S’è creato un vuoto di potere, occupato da due dei partiti che, con gradazioni diverse, incarnano il nazionalismo ucraino: Patria (la formazione della Tymoshenko) e Svoboda (ultranazionalista). Sono loro che formato l’attuale governo, presieduto da Arseniy Yatseniuk. Dalla coalizione è rimasto fuori Udar, il partito centrista del pugile Vitali Klitschko. La conferma delle divisioni dell’opposizione e della competizione interna che si scatenerà in vista delle presidenziali, ora fissate al 25 di maggio.
Intanto, l’Europa ha stanziato un massiccio piano d’aiuti per l’Ucraina. Arriveranno 15 miliardi di dollari, gli stessi che Putin aveva scucito (è chiaro che questi soldi non verranno più erogati). Altri ne fornirà il Fondo monetario internazionale.
La Russia, forse già prevedendo questo esito, forse pilotandolo (non è da escludere che la fuga di Yanukovich e il suo arrivo in Russia siano stati pianificati), ha proceduto con l’occupazione della Crimea e con l’opzione secessionista, manovrando inoltre affinché si creasse uno stato di tensione anche nelle aree orientali del paese, principalmente nelle città di Donetsk, Kharkhiv, Lugansk, ma anche a Odessa, nel sud.
Le sviste europee
Torniamo così all’inizio della storia. Alla Crimea, al voto di domenica. Con la certezza che la partita ucraina non si chiuderà di certo a Simferopoli e che il registro tenuto dall’Ue in questa vicenda non è immune da riserve. Sebbene la Eastern Partnership avesse un senso e non presupponesse l’adesione ucraina all’Europa, Bruxelles l’ha portata avanti senza tenere in debita considerazione gli interessi di Mosca in Ucraina. Interessi sicuramente imperiali, ma oggettivamente esistenti.

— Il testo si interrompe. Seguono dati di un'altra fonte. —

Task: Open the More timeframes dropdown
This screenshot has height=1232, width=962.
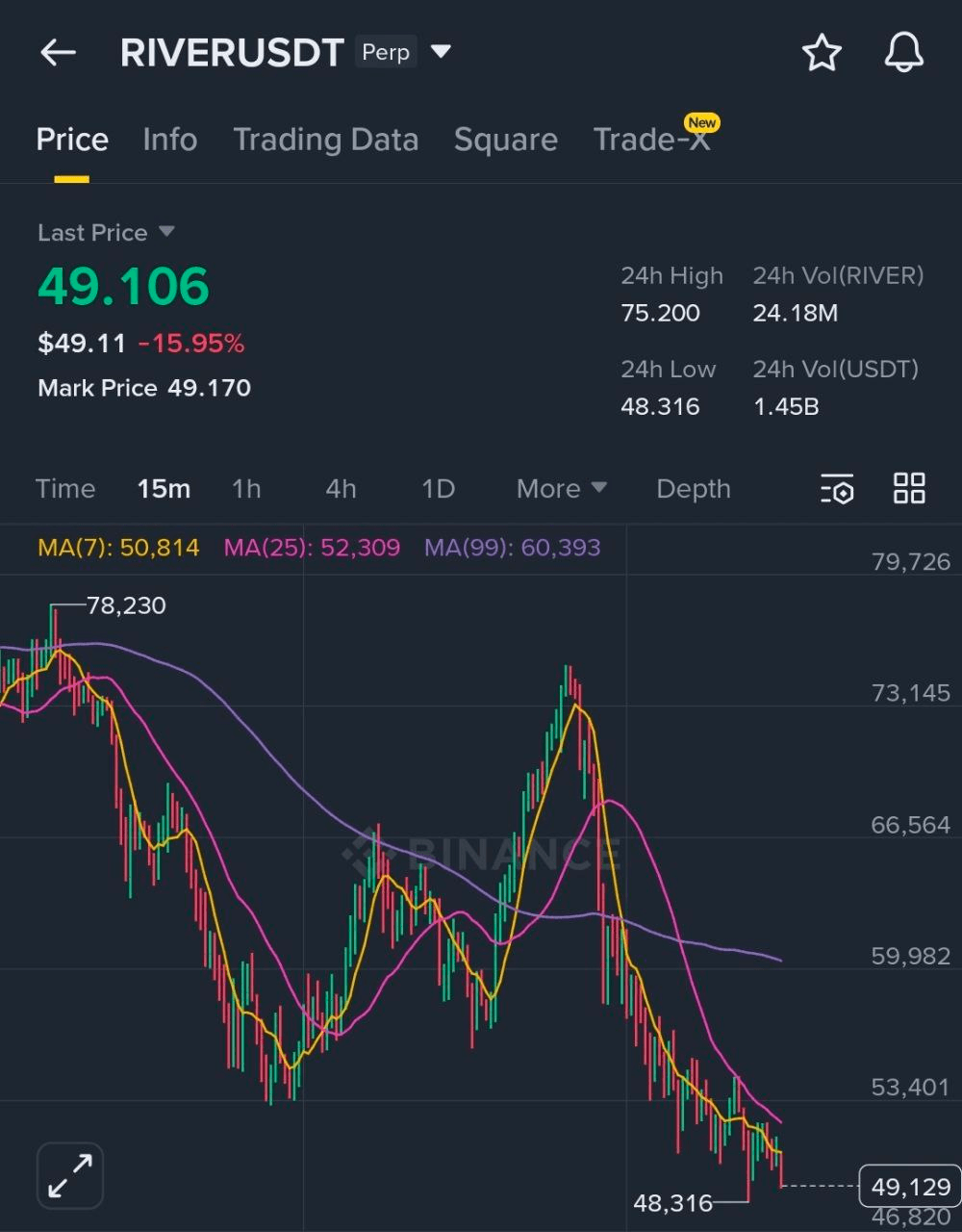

Recentemente anche Henry Kissinger, intervenendo sul Washington Post, ha ammesso che Mosca, benché debba smetterla di considerare l’Ucraina come uno stato satellite, non può considerare Kiev come una nazione straniera. Suggerendo inoltre che la soluzione alla questione ucraina starebbe in un’«insoddisfazione bilanciata», in cui sia gli occidentali e che i russi rinuncino ai propri obiettivi assoluti. È troppo tardi per percorrere questa strada?